━━ Provided data

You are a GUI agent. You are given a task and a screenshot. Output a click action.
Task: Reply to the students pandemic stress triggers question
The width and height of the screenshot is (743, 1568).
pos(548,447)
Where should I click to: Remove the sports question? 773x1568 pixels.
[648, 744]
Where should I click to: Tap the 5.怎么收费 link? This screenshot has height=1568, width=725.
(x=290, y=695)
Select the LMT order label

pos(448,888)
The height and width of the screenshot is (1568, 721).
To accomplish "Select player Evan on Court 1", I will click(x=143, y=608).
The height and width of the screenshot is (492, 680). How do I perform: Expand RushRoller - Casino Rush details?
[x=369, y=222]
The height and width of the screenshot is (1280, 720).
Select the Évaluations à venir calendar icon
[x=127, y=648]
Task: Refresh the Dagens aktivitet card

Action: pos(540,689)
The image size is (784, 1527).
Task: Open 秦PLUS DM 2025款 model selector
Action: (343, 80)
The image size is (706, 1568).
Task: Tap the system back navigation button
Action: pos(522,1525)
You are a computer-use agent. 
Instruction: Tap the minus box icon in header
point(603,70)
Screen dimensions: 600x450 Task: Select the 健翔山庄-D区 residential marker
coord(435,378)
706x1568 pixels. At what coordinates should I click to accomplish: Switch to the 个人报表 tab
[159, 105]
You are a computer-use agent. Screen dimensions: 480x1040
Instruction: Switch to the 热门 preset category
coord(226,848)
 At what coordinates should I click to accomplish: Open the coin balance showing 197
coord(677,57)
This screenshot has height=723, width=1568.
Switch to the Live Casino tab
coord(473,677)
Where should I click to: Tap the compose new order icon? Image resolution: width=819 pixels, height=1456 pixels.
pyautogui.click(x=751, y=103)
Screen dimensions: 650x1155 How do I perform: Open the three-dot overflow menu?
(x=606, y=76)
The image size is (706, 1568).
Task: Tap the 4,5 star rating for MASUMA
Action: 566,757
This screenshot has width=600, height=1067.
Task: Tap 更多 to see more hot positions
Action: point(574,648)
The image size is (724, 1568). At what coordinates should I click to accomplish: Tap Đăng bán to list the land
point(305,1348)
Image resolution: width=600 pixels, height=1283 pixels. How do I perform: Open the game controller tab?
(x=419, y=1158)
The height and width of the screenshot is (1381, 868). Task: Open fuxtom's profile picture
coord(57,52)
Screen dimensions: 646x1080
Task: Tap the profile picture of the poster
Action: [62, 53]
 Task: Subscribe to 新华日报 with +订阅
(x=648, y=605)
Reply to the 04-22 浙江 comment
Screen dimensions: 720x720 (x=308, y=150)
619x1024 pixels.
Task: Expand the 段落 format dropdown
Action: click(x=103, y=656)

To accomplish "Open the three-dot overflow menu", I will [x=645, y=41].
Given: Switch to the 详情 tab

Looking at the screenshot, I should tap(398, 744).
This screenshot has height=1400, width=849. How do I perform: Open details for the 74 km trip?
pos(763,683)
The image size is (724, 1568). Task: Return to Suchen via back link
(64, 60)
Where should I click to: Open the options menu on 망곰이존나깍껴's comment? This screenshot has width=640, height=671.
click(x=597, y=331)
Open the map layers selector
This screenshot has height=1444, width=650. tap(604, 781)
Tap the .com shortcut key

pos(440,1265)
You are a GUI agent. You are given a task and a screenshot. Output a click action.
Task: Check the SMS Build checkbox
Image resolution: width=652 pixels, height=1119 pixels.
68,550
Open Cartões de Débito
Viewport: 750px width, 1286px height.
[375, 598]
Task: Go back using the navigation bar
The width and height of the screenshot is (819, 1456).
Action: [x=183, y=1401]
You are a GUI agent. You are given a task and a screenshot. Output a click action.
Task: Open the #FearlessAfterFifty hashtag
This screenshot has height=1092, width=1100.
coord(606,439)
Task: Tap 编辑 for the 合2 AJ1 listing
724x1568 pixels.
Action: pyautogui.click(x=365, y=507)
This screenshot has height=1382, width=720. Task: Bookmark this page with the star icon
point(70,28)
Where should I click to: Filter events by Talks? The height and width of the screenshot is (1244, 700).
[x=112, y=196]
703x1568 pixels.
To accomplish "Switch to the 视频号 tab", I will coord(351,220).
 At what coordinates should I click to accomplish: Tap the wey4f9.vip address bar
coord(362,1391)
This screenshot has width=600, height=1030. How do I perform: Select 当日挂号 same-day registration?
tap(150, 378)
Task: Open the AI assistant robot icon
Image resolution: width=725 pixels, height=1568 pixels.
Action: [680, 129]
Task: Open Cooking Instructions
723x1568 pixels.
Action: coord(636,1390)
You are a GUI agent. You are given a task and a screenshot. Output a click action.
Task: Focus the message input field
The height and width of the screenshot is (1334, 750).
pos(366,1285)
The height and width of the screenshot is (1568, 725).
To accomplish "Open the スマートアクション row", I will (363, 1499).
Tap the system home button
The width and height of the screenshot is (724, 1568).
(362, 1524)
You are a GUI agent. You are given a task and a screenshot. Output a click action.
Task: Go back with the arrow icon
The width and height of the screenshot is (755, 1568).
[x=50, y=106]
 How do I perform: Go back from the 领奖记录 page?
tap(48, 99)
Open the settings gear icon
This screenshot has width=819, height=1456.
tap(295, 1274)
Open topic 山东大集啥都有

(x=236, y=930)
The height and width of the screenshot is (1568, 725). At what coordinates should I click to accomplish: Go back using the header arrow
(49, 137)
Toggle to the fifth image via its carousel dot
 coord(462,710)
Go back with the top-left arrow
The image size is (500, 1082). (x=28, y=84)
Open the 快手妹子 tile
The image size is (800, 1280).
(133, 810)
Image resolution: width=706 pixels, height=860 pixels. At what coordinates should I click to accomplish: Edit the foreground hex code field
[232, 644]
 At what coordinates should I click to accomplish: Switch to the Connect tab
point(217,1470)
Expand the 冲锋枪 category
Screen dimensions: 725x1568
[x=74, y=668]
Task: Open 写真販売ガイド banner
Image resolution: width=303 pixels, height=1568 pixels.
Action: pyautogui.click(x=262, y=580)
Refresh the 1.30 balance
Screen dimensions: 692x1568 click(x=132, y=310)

━━━━

▸ **Given problem**: Rewrite the rows above as a JSON list of strings with one string per line, leaving out blank lines.

▸ **Solution to this problem**:
[
  "You are a GUI agent. You are given a task and a screenshot. Output a click action.",
  "Task: Reply to the students pandemic stress triggers question",
  "The width and height of the screenshot is (743, 1568).",
  "pos(548,447)",
  "Where should I click to: Remove the sports question? 773x1568 pixels.",
  "[648, 744]",
  "Where should I click to: Tap the 5.怎么收费 link? This screenshot has height=1568, width=725.",
  "(x=290, y=695)",
  "Select the LMT order label",
  "pos(448,888)",
  "The height and width of the screenshot is (1568, 721).",
  "To accomplish \"Select player Evan on Court 1\", I will click(x=143, y=608).",
  "The height and width of the screenshot is (492, 680). How do I perform: Expand RushRoller - Casino Rush details?",
  "[x=369, y=222]",
  "The height and width of the screenshot is (1280, 720).",
  "Select the Évaluations à venir calendar icon",
  "[x=127, y=648]",
  "Task: Refresh the Dagens aktivitet card",
  "Action: pos(540,689)",
  "The image size is (784, 1527).",
  "Task: Open 秦PLUS DM 2025款 model selector",
  "Action: (343, 80)",
  "The image size is (706, 1568).",
  "Task: Tap the system back navigation button",
  "Action: pos(522,1525)",
  "You are a computer-use agent. ",
  "Instruction: Tap the minus box icon in header",
  "point(603,70)",
  "Screen dimensions: 600x450 Task: Select the 健翔山庄-D区 residential marker",
  "coord(435,378)",
  "706x1568 pixels. At what coordinates should I click to accomplish: Switch to the 个人报表 tab",
  "[159, 105]",
  "You are a computer-use agent. Screen dimensions: 480x1040",
  "Instruction: Switch to the 热门 preset category",
  "coord(226,848)",
  " At what coordinates should I click to accomplish: Open the coin balance showing 197",
  "coord(677,57)",
  "This screenshot has height=723, width=1568.",
  "Switch to the Live Casino tab",
  "coord(473,677)",
  "Where should I click to: Tap the compose new order icon? Image resolution: width=819 pixels, height=1456 pixels.",
  "pyautogui.click(x=751, y=103)",
  "Screen dimensions: 650x1155 How do I perform: Open the three-dot overflow menu?",
  "(x=606, y=76)",
  "The image size is (706, 1568).",
  "Task: Tap the 4,5 star rating for MASUMA",
  "Action: 566,757",
  "This screenshot has width=600, height=1067.",
  "Task: Tap 更多 to see more hot positions",
  "Action: point(574,648)",
  "The image size is (724, 1568). At what coordinates should I click to accomplish: Tap Đăng bán to list the land",
  "point(305,1348)",
  "Image resolution: width=600 pixels, height=1283 pixels. How do I perform: Open the game controller tab?",
  "(x=419, y=1158)",
  "The height and width of the screenshot is (1381, 868). Task: Open fuxtom's profile picture",
  "coord(57,52)",
  "Screen dimensions: 646x1080",
  "Task: Tap the profile picture of the poster",
  "Action: [62, 53]",
  " Task: Subscribe to 新华日报 with +订阅",
  "(x=648, y=605)",
  "Reply to the 04-22 浙江 comment",
  "Screen dimensions: 720x720 (x=308, y=150)",
  "619x1024 pixels.",
  "Task: Expand the 段落 format dropdown",
  "Action: click(x=103, y=656)",
  "To accomplish \"Open the three-dot overflow menu\", I will [x=645, y=41].",
  "Given: Switch to the 详情 tab",
  "Looking at the screenshot, I should tap(398, 744).",
  "This screenshot has height=1400, width=849. How do I perform: Open details for the 74 km trip?",
  "pos(763,683)",
  "The image size is (724, 1568). Task: Return to Suchen via back link",
  "(64, 60)",
  "Where should I click to: Open the options menu on 망곰이존나깍껴's comment? This screenshot has width=640, height=671.",
  "click(x=597, y=331)",
  "Open the map layers selector",
  "This screenshot has height=1444, width=650. tap(604, 781)",
  "Tap the .com shortcut key",
  "pos(440,1265)",
  "You are a GUI agent. You are given a task and a screenshot. Output a click action.",
  "Task: Check the SMS Build checkbox",
  "Image resolution: width=652 pixels, height=1119 pixels.",
  "68,550",
  "Open Cartões de Débito",
  "Viewport: 750px width, 1286px height.",
  "[375, 598]",
  "Task: Go back using the navigation bar",
  "The width and height of the screenshot is (819, 1456).",
  "Action: [x=183, y=1401]",
  "You are a GUI agent. You are given a task and a screenshot. Output a click action.",
  "Task: Open the #FearlessAfterFifty hashtag",
  "This screenshot has height=1092, width=1100.",
  "coord(606,439)",
  "Task: Tap 编辑 for the 合2 AJ1 listing",
  "724x1568 pixels.",
  "Action: pyautogui.click(x=365, y=507)",
  "This screenshot has height=1382, width=720. Task: Bookmark this page with the star icon",
  "point(70,28)",
  "Where should I click to: Filter events by Talks? The height and width of the screenshot is (1244, 700).",
  "[x=112, y=196]",
  "703x1568 pixels.",
  "To accomplish \"Switch to the 视频号 tab\", I will coord(351,220).",
  " At what coordinates should I click to accomplish: Tap the wey4f9.vip address bar",
  "coord(362,1391)",
  "This screenshot has width=600, height=1030. How do I perform: Select 当日挂号 same-day registration?",
  "tap(150, 378)",
  "Task: Open the AI assistant robot icon",
  "Image resolution: width=725 pixels, height=1568 pixels.",
  "Action: [680, 129]",
  "Task: Open Cooking Instructions",
  "723x1568 pixels.",
  "Action: coord(636,1390)",
  "You are a GUI agent. You are given a task and a screenshot. Output a click action.",
  "Task: Focus the message input field",
  "The height and width of the screenshot is (1334, 750).",
  "pos(366,1285)",
  "The height and width of the screenshot is (1568, 725).",
  "To accomplish \"Open the スマートアクション row\", I will (363, 1499).",
  "Tap the system home button",
  "The width and height of the screenshot is (724, 1568).",
  "(362, 1524)",
  "You are a GUI agent. You are given a task and a screenshot. Output a click action.",
  "Task: Go back with the arrow icon",
  "The width and height of the screenshot is (755, 1568).",
  "[x=50, y=106]",
  " How do I perform: Go back from the 领奖记录 page?",
  "tap(48, 99)",
  "Open the settings gear icon",
  "This screenshot has width=819, height=1456.",
  "tap(295, 1274)",
  "Open topic 山东大集啥都有",
  "(x=236, y=930)",
  "The height and width of the screenshot is (1568, 725). At what coordinates should I click to accomplish: Go back using the header arrow",
  "(49, 137)",
  "Toggle to the fifth image via its carousel dot",
  " coord(462,710)",
  "Go back with the top-left arrow",
  "The image size is (500, 1082). (x=28, y=84)",
  "Open the 快手妹子 tile",
  "The image size is (800, 1280).",
  "(133, 810)",
  "Image resolution: width=706 pixels, height=860 pixels. At what coordinates should I click to accomplish: Edit the foreground hex code field",
  "[232, 644]",
  " At what coordinates should I click to accomplish: Switch to the Connect tab",
  "point(217,1470)",
  "Expand the 冲锋枪 category",
  "Screen dimensions: 725x1568",
  "[x=74, y=668]",
  "Task: Open 写真販売ガイド banner",
  "Image resolution: width=303 pixels, height=1568 pixels.",
  "Action: pyautogui.click(x=262, y=580)",
  "Refresh the 1.30 balance",
  "Screen dimensions: 692x1568 click(x=132, y=310)"
]